··· Exercise inputs ···
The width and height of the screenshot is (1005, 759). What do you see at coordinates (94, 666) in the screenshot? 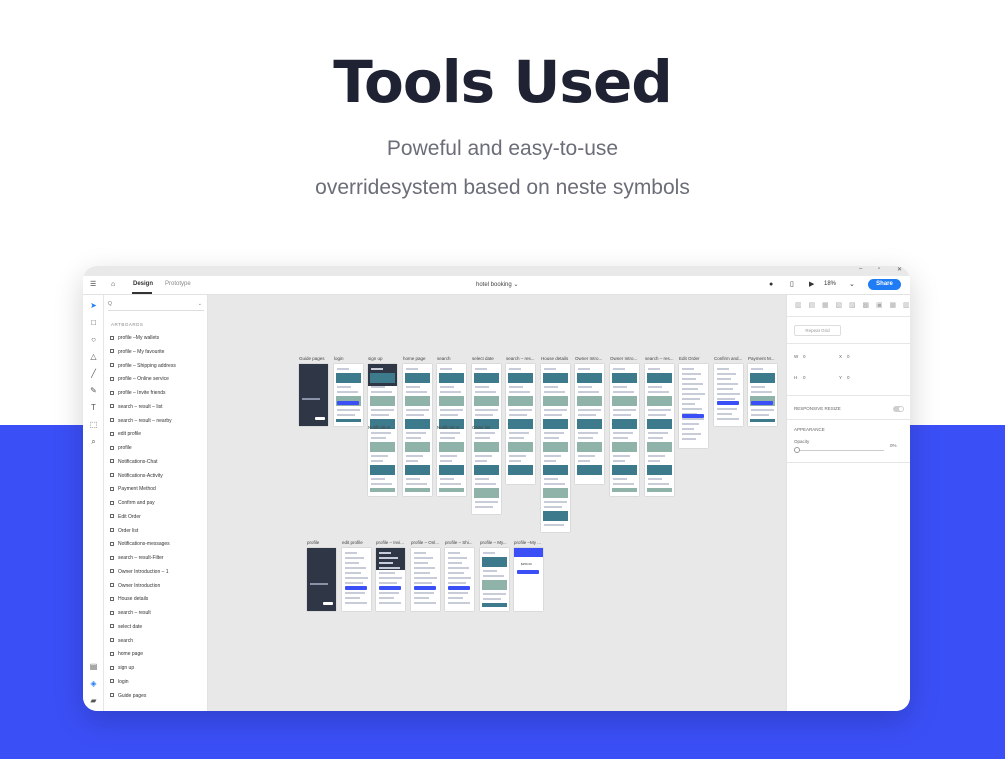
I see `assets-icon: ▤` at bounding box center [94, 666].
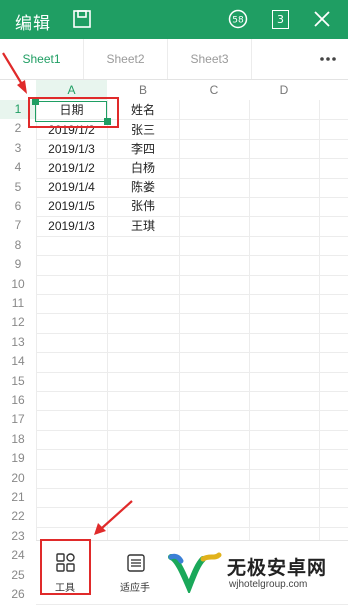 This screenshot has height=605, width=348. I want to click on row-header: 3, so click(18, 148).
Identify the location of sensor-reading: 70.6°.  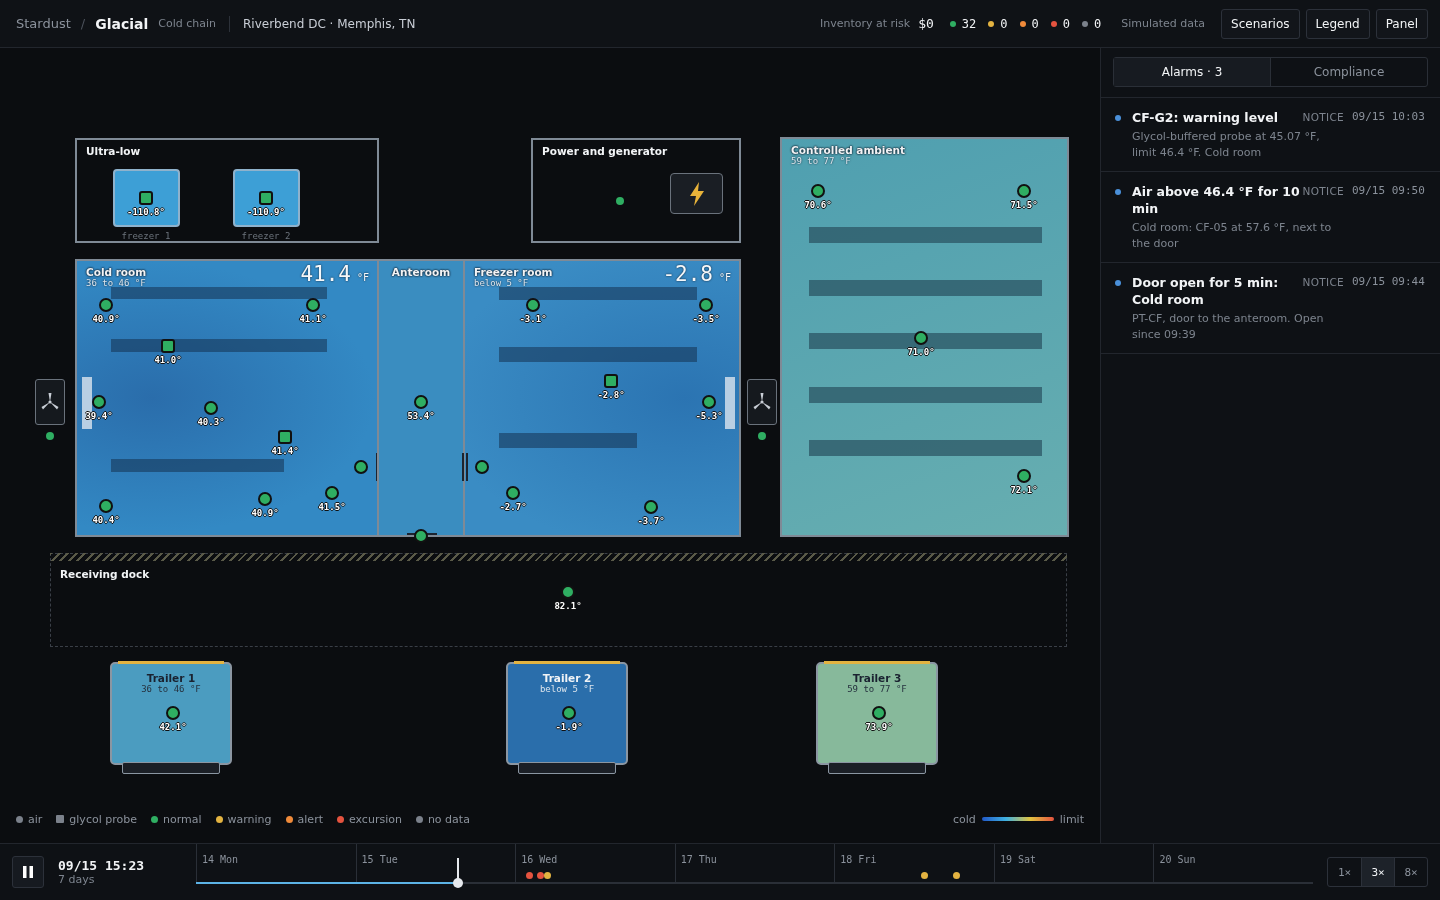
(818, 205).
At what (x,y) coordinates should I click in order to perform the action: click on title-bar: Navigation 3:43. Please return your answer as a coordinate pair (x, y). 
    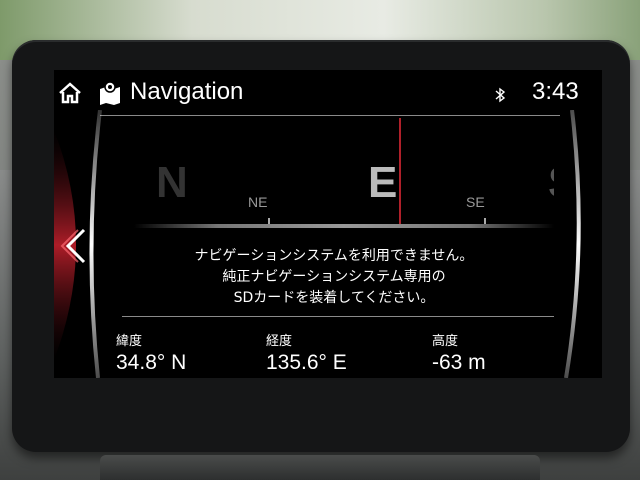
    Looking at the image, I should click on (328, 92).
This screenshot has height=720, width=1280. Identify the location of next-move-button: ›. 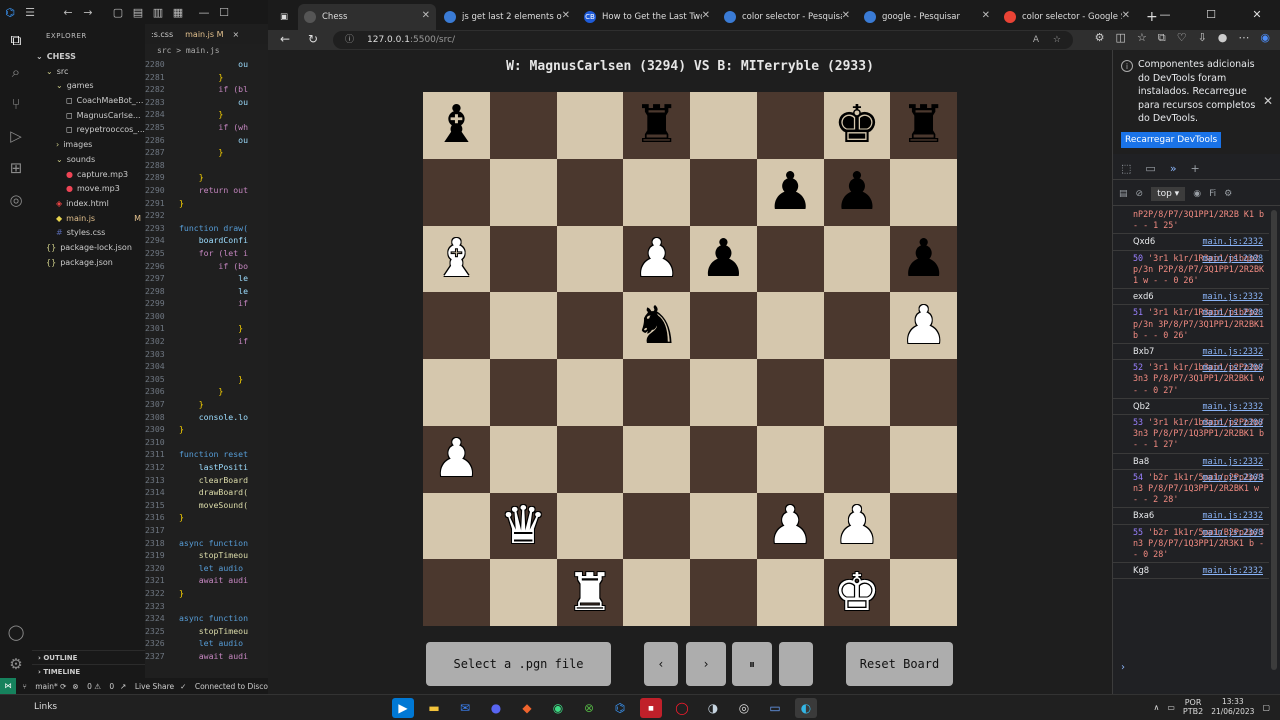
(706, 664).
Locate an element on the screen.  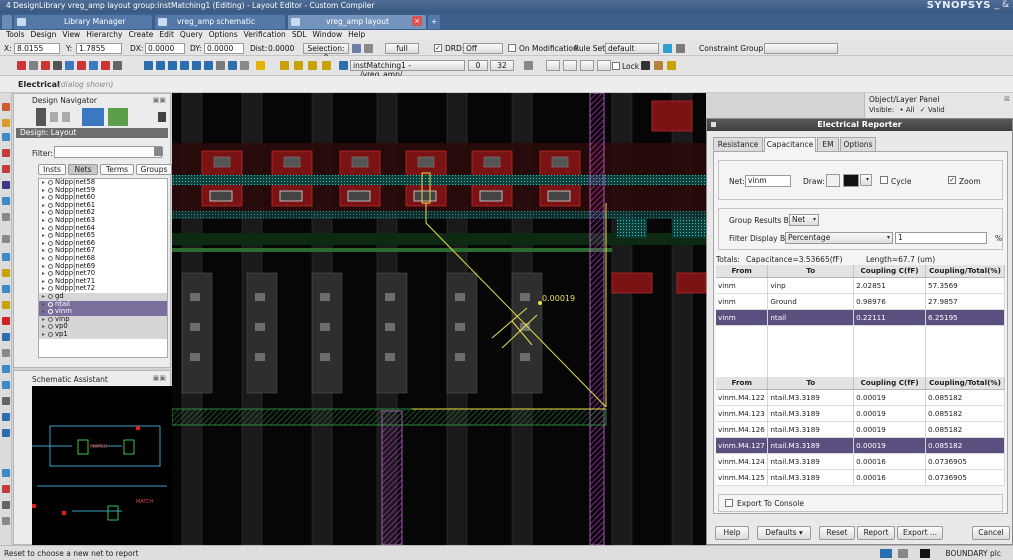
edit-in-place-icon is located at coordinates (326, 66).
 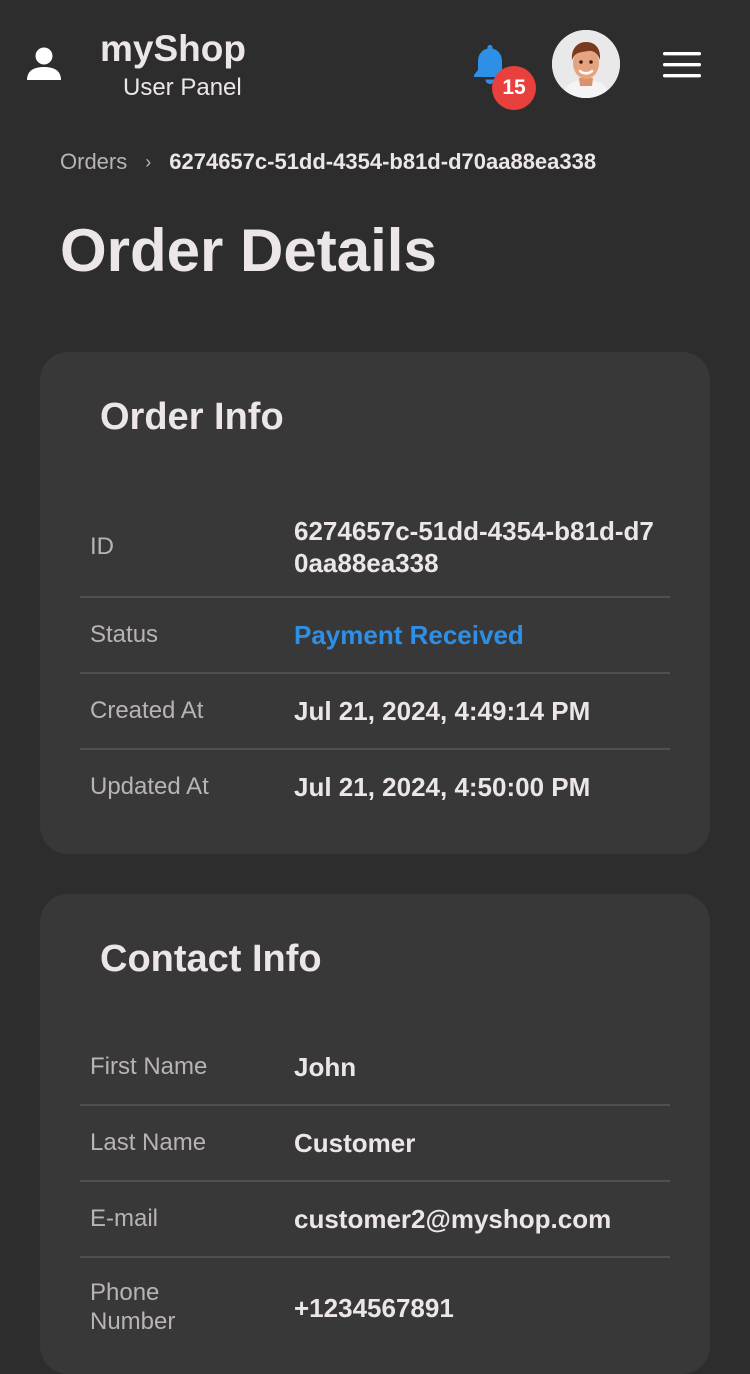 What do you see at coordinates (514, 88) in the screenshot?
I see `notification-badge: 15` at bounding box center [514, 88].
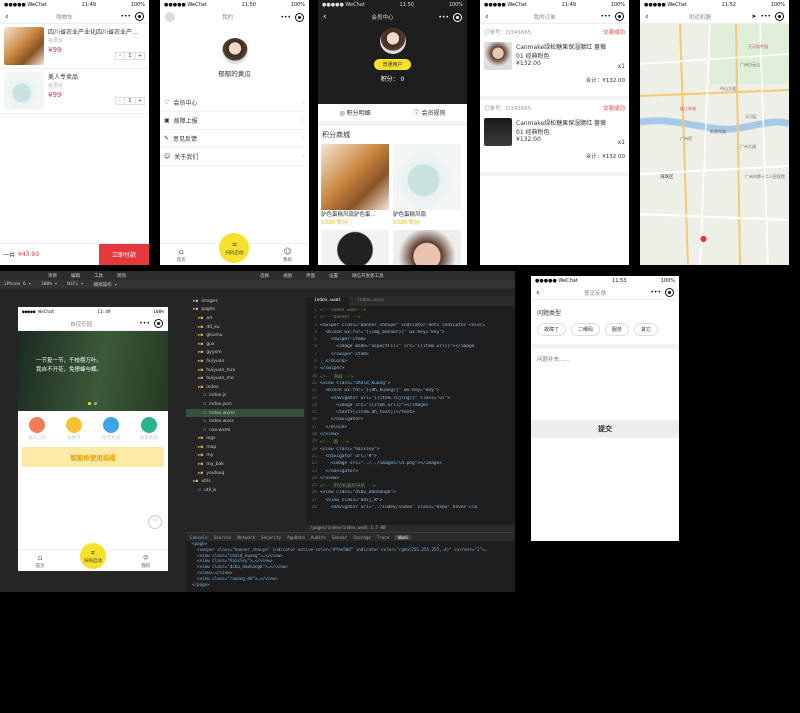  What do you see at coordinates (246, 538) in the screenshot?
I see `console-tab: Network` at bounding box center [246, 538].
···
Duplicate everything in the data from the line containing "At what (x,y)" down to the line containing "edit-in-place-icon is located", with both of those lines included, and leave the pictures out of your answer.

◆ **Result of this exercise**
At what (x,y) coordinates should I click in order to perform the action: click on title-bar: Navigation 3:43. Please return your answer as a coordinate pair (x, y). 
    Looking at the image, I should click on (328, 92).
This screenshot has height=720, width=1280. Identify the location of next-move-button: ›. 
(706, 664).
Locate an element on the screen.  
edit-in-place-icon is located at coordinates (326, 66).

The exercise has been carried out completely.